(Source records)
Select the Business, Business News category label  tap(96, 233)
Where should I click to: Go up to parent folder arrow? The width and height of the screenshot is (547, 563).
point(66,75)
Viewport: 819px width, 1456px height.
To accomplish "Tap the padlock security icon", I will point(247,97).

---

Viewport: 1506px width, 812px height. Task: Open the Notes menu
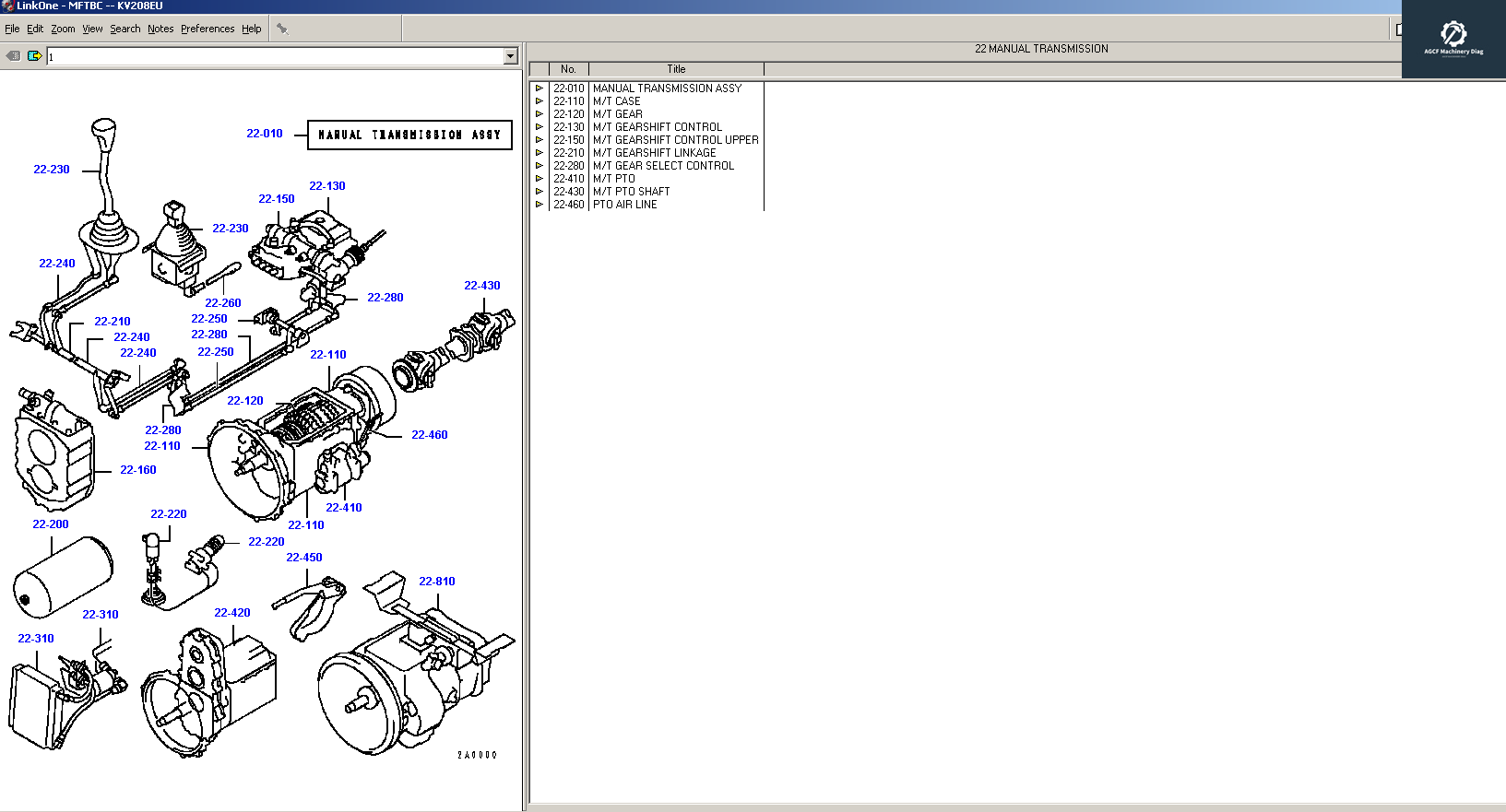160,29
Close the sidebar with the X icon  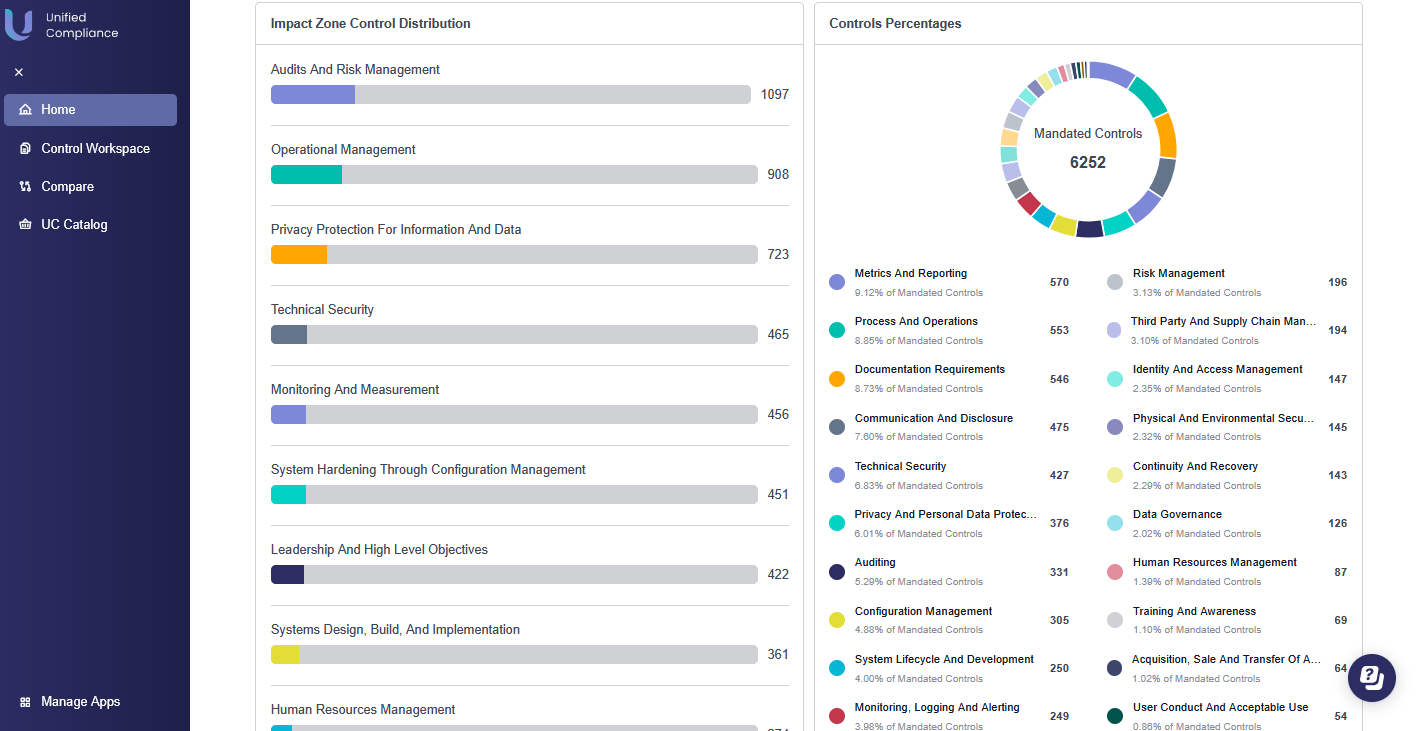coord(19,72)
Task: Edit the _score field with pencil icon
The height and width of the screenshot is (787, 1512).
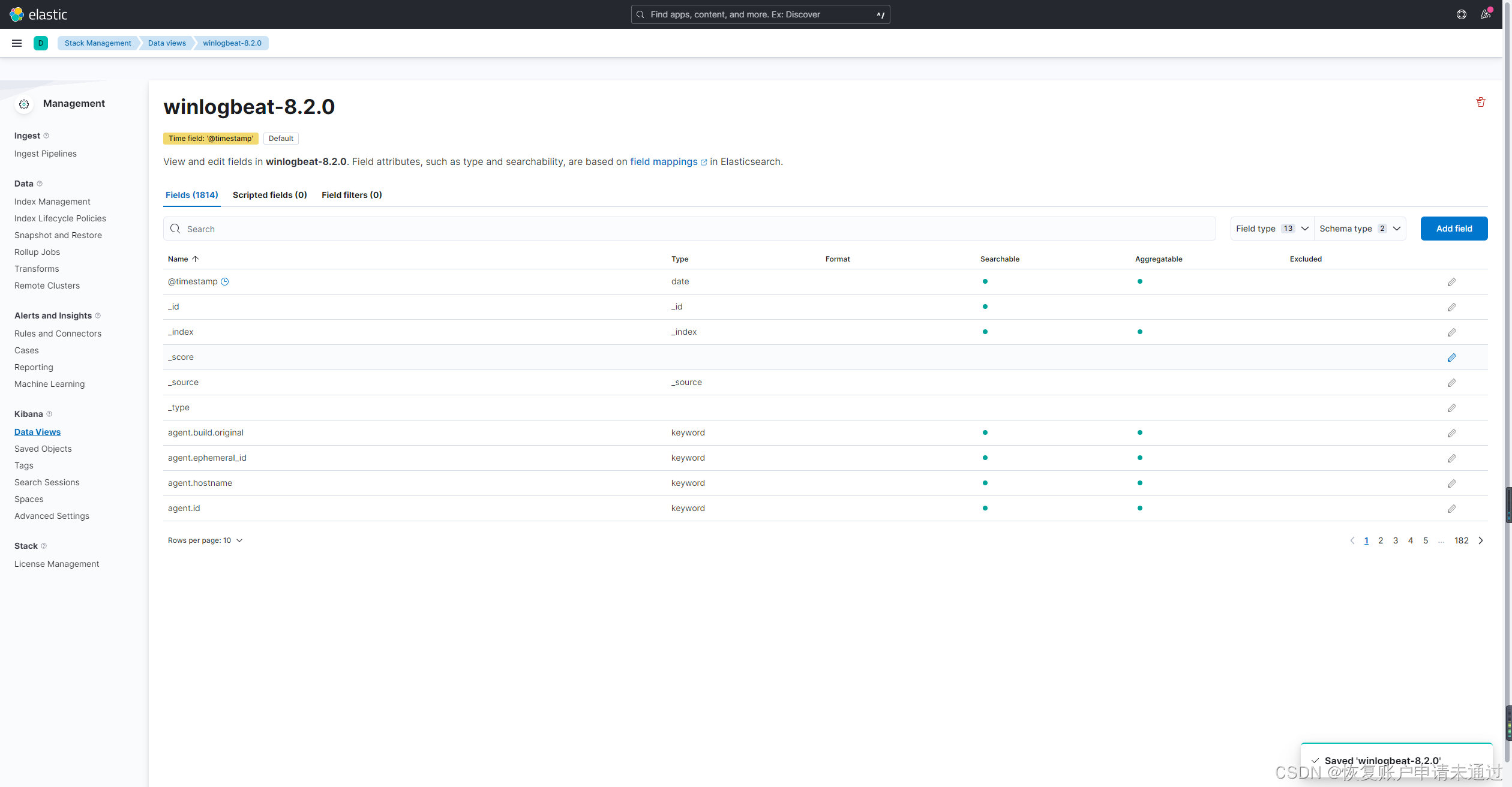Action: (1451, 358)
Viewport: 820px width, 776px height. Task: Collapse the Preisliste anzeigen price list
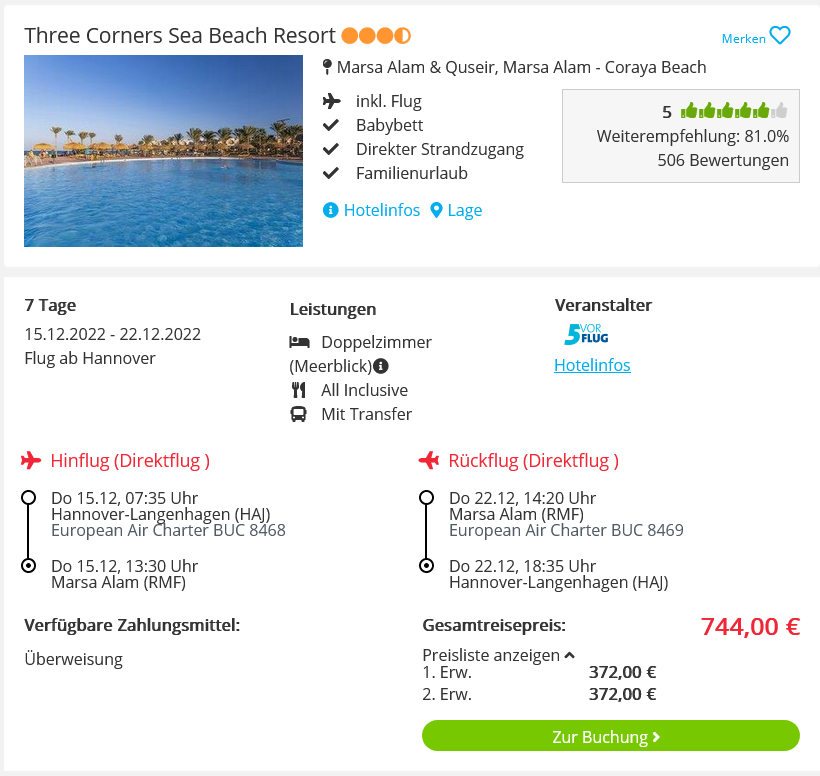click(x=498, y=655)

* _Exercise brief_: Update the lines starting with the line that contains "Where should I" and going on through the line that contains "I will point(247,97).", replacing "padlock" with "lock" and leaving everything else unchanged.

* _Answer to this problem_:
Where should I click to: Go up to parent folder arrow? The width and height of the screenshot is (547, 563).
point(66,75)
Viewport: 819px width, 1456px height.
To accomplish "Tap the lock security icon", I will point(247,97).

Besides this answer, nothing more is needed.